Die Lacke gelangen über Leitungen aus ihren Tanks im so genannten Farbmischraum zu den Robotern. Beim Basislack sind 26 Serienfarben Standard. Gegen Ende des Jahres geht die Sonderlackiererei, die in einem separaten Gebäude untergebracht ist, in Betrieb – sie ist für die Individuallackierungen zuständig, die die Audi-Kunden bestellen können.

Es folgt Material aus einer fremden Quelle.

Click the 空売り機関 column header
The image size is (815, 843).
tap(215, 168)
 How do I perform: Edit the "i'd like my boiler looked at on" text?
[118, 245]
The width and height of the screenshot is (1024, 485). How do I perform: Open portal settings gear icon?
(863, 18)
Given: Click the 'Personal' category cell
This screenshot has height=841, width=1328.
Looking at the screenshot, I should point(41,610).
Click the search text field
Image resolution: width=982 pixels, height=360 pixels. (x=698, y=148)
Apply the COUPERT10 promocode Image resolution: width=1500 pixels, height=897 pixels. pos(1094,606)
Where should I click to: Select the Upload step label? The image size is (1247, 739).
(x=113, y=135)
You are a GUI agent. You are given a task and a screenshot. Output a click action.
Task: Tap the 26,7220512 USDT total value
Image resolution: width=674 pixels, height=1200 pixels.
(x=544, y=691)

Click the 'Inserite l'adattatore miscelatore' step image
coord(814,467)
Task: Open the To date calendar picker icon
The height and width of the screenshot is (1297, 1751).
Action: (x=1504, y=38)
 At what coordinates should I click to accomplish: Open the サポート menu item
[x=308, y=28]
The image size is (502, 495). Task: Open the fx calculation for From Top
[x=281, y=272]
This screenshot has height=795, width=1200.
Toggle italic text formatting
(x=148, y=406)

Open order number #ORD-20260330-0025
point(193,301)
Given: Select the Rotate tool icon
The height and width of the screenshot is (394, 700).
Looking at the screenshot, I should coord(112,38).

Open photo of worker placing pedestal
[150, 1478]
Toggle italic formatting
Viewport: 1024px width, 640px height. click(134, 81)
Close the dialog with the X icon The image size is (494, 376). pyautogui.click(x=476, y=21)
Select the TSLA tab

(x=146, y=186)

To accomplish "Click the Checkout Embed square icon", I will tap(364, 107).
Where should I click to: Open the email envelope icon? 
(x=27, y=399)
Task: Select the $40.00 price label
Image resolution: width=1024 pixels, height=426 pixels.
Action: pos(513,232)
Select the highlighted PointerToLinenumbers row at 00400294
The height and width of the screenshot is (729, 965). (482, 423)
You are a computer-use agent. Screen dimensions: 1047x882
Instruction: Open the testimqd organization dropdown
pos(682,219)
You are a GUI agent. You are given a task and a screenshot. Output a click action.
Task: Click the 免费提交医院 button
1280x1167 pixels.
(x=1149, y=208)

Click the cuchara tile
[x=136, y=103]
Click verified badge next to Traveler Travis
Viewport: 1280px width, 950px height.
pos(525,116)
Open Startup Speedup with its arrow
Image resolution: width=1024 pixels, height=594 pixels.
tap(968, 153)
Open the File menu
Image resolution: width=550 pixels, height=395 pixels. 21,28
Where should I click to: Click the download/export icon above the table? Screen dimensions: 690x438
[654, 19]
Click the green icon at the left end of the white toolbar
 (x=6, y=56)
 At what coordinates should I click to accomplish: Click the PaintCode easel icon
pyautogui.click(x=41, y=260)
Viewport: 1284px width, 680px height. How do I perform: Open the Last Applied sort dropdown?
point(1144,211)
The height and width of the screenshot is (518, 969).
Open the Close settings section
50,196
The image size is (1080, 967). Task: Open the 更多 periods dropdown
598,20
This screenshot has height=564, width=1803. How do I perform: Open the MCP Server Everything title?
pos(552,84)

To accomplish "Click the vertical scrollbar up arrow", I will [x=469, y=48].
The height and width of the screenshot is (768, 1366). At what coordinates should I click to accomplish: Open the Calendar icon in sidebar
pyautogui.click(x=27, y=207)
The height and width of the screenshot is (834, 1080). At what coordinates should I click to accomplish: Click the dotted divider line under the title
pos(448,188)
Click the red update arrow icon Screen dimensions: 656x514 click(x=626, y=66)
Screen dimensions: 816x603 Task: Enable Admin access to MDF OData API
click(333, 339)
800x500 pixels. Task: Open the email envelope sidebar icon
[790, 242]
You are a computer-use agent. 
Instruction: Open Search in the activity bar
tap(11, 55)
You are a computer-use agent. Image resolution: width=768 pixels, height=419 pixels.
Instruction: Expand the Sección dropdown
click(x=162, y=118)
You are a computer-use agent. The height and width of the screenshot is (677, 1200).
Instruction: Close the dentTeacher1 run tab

Eine wichtige Innovation der Lackiererei in Győr ist eine Trockenabscheidung im Umluftbetrieb. Sie reinigt die Luft von Lackpartikeln. Der Anteil der Umluft beträgt 80 bis 90 Prozent, er spart beim Heizen und Kühlen, Befeuchten und Entfeuchten der Luft über 50 Prozent Energie. In allen Lackierkabinen – für Füller, Basis- und Decklack – integriert der Prozess eine Trockenabscheidung für den Lacknebel, der nicht auf die Karosserie aufgetragen wird. Die Luftströmung trägt dieses „Overspray“ aus der Kabine; in einem separaten Raum trifft es auf aufgewirbeltes Steinmehl und lagert sich an ihm an. Die gefilterte saubere Luft strömt in den Umluftbetrieb zurück. Das benutzte Steinmehl eignet sich für die Nutzung in der Zementindustrie.

Zwischen dem farbgebenden Basislack und dem Klarlack findet sich eine weitere Innovation: Der Zwischentrockner arbeitet mit besonders getrockneter Luft statt mit der üblichen Infrarotstrahlung. Der Qualität zuliebe ist der Klarlack, der die Karosserie vor Kratzern und Umwelteinflüssen wie Säuren und UV-Strahlen schützt, als einziger Lack nicht auf Wasserbasis aufgebaut. Eine zusätzlich installierte, spezielle Technik reinigt die Abluft der Kabinen, in der er aufgetragen wird, von den Lösemitteln: Ein Adsorptionsrad leitet sie in ein Trägermedium, das sie speichert; sie werden mit heißer Luft abgeblasen und danach in einer thermischen Aufbereitungsanlage verbrannt. Mit dieser zusätzlichen Abluftreinigung lassen sich die Lösemittelemissionen um mehr als 70 Prozent senken.

Am Finishband, der abschließenden Station, beleuchten in Röhren montierte LEDs die Karosserien indirekt – extrem gleichmäßig und dabei höchst energieeffizient.